Editoriali
E se parlassimo l'inglese? La battaglia dei Liberali tedeschi
L'Fdp vuole introdurre la doppia lingua per i funzionari pubblici. La lotta (quasi persa) per un'amministrazione meno arcaica
"What can I do for you sir?”. E’ nascosto in queste poche parole l’ultimo sogno proibito dei Liberali tedeschi (Fdp). Nell’ultimo incontro della direzione del partito, ha fatto capolino la proposta di introdurre l’inglese come seconda lingua negli uffici della pubblica amministrazione. Al pari degli italiani, i tedeschi soprattutto over 50 non sono però sciolti nella lingua di Shakespeare. E a differenza di quelli nostrani, negli uffici pubblici in Germania il telefono si tiene spento e si parla sottovoce, ma soprattutto ci si esprime in tedesco. Poco importa se il funzionario di turno parla inglese meglio di te: poiché non è tenuto a esprimersi in un’altra lingua non lo farà. E poi, ha eccepito il sindacato dei dipendenti pubblici dbb, “per questioni di certezza del diritto, quando si tratta di leggi e regole si applica la lingua ufficiale: in questo paese è il tedesco”.

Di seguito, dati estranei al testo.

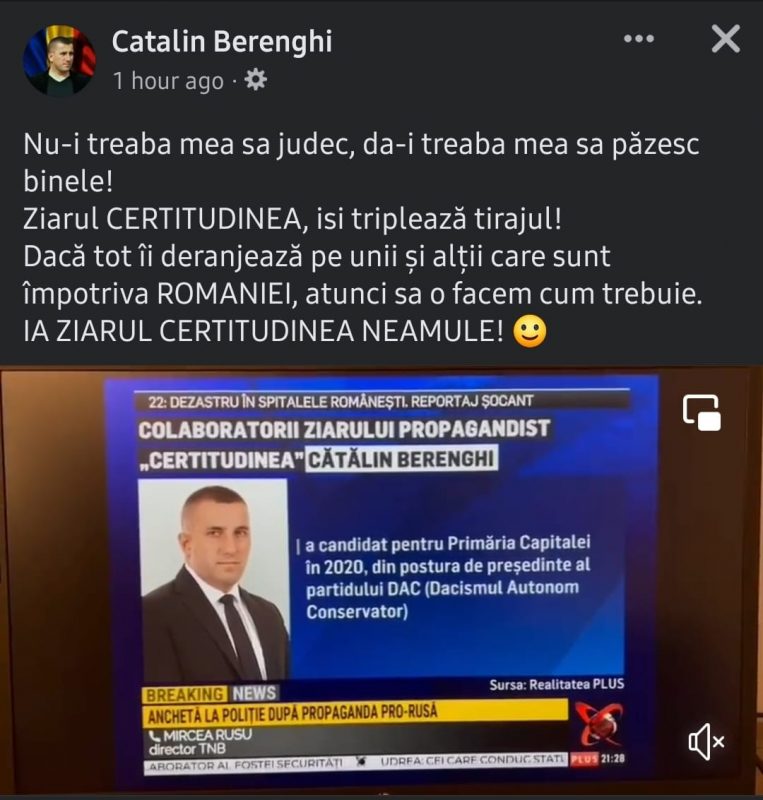The height and width of the screenshot is (800, 763).
Task: Close the post viewer with the X
Action: (726, 39)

A chi ha pensato a una boutade estiva ha replicato la ministra federale dell’Istruzione, la liberale Bettina Stark-Watzinger, ricordando che la mancata conoscenza del tedesco, una lingua non proprio facilissima da imparare, “è un grande ostacolo quando dobbiamo assumere degli esperti: ecco perché vorremmo introdurre l’inglese come seconda lingua”. Una risposta in stile Fdp: i liberali si confermano convinti sostenitori della linea di apertura a manodopera straniera qualificata – perché mai un giovane ingegnere indiano digiuno di Goethe non può essere assunto per gestire una rete informatica comunale? – mentre non dimenticano di ammiccare agli elettori più giovani in un momento in cui i Verdi (Grünen) volano nei sondaggi.
In un paese grande e dalla forte cultura linguistica nazionale come la Germania è però difficile immaginare che la proposta della Fdp passi: un compromesso più verosimile sarà un’esenzione parziale o totale per la funzionaria o l’impiegato di domani dalla conoscenza delle sei forme (regolari) con cui si declinano i sostantivi al plurale o delle innumerevoli forme esistenti per costruire un participio passato.